Proposals for immediate action 

  • Selection of a number of key hospitals (based on geographical, demographical and epidemiological criteria) and redirecting patients from the rural areas to them

  • Transfer of fuel, drugs and other needed resources from less needed hospitals towards key hospitals

  • Redirection of hospital staff for assistance to families at the local level and utilization of ambulances for selected cases

  • Careful assessment of the distribution of resources, based on the population’s needs

  • Establishment of a daily reporting system for hospitals operating with the Ministry of Health and WHO support to provide the basis for a strict follow up on clinical and epidemiological findings


Drugs and consumable supplies

Most hospitals had a very small supply of drugs that were procured independently. This amount represents only 5–10% of actual patient needs. Funds allocated to the health facilities for procurement of medicines were minimal per day per patient) and a large portion (around 50%) was made available through humanitarian efforts only.

Some examples from the Rudaki Hospital are found below.

  • Project HOPE provided funds for medication and supplies for tuberculosis patients. A portion of these funds goes towards salary payments for doctors.
  • The United Nations Children’s Fund (UNICEF) provided medication for children.
  • The immunization department maintained a dedicated cold supply chain for vaccines, which could be implemented due to support of UNICEF as well.

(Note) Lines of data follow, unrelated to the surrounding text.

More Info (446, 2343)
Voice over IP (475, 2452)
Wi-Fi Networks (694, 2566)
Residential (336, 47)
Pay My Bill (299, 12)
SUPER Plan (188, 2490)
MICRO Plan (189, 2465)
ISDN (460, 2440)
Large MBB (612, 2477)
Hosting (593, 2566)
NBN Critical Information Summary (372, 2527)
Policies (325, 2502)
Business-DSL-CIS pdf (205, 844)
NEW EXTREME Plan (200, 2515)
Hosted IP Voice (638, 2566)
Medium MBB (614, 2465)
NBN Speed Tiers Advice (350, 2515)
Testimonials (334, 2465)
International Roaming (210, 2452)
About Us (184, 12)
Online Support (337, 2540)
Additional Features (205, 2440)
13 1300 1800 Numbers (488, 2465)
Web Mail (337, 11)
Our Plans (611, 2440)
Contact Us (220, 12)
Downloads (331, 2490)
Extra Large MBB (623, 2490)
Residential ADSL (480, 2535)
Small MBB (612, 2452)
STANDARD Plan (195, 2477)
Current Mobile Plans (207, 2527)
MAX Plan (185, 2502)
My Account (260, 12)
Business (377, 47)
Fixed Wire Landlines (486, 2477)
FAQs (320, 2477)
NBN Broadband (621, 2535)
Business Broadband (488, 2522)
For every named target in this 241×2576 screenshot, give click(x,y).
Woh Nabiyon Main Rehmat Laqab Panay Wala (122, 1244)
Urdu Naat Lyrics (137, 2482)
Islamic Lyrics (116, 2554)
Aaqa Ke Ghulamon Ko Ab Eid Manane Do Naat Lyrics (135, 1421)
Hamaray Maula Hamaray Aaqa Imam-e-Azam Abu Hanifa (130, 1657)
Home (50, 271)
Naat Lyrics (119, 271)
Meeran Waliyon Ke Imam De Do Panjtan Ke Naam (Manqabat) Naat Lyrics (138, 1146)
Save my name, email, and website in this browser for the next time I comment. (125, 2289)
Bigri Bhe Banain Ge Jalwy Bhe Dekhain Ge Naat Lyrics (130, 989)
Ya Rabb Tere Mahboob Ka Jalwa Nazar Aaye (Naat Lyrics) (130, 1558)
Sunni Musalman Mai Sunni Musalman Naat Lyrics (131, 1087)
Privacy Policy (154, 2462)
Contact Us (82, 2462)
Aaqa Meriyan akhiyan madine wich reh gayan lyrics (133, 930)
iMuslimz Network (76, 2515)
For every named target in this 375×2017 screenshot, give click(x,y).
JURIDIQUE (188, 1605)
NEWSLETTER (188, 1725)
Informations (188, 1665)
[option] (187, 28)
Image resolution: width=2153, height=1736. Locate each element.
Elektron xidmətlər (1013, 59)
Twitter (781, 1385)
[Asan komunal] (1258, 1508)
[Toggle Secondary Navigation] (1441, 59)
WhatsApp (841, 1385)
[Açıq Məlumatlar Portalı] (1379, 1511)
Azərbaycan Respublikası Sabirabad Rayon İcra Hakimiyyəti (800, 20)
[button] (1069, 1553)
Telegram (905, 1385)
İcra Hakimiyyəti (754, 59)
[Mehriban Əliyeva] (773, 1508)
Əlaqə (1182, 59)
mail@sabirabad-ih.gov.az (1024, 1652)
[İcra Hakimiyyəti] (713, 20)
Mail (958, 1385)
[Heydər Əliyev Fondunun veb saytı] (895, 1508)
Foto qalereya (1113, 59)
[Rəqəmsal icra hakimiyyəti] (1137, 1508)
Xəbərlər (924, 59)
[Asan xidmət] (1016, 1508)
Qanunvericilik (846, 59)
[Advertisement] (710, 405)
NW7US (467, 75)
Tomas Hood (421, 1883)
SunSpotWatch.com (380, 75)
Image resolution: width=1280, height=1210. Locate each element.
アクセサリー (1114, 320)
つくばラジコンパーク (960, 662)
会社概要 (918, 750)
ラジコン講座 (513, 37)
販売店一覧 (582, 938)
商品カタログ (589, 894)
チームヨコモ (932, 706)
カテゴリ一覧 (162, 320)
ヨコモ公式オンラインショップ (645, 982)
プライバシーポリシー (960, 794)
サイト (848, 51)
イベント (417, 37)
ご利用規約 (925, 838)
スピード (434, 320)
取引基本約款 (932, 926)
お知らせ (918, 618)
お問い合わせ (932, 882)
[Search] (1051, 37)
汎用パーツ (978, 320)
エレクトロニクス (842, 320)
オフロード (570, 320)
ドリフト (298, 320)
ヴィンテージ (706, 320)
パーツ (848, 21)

With the above donations, the Hospital is able to supply up to 35% of the patients’ needs for essential medicines. Except for Rudaki, the hospitals usually did not have a dedicated supply room and medication was scattered throughout all departments. Although it was stated that these medications were reserved for patients in dire need or for extreme emergencies, the selection criteria were not clear. Patients interviewed by WHO staff in some facilities stressed that they had to purchase their own supplies from a private pharmacy upon prescription by the hospital. Such private pharmacies are usually found to be on the facility premises.


General shortages were:

  • blood and blood products
  • wide-spectrum antibiotics
  • diabetic medicines (insulin was provided free of charge to patients)
  • antihypertensive medications
  • analgesics
  • narcotics
  • antiseptics (hospitals generally lacked disinfectants and antiseptics)
  • infusions.

Consumable supplies

Consumable supplies were also mainly acquired through humanitarian activities. In other instances (80%), patients were required to bring disposable supplies of needles, syringes, bandages etc. themselves.


Proposals for action

  • A list of urgently needed supplies should be provided by facility heads in remote or hard to reach areas. Needs assessments should be conducted in primary and secondary health care facilities as much as possible and procurement and distribution of emergency health kits in collaboration with the Ministry of Health after the proper assessment of the current situation, using clearly defined assessment criteria.
  • Redirection or reallocation of primary health care and surplus hospital staff to families in need at the local level was recommended. However, this might generate additional needs at the community level. Supplies such as non-specialized medicines (e.g. paracetamol, amoxicillin, antiseptics) should be made available from donor agencies in these circumstances.
  • In the long run, governmental reforms of the pharmaceutical sector should be supported. An increase in drug budget provision for hospitals as well as reforms in the procurement, registration and distribution procedures was recommended.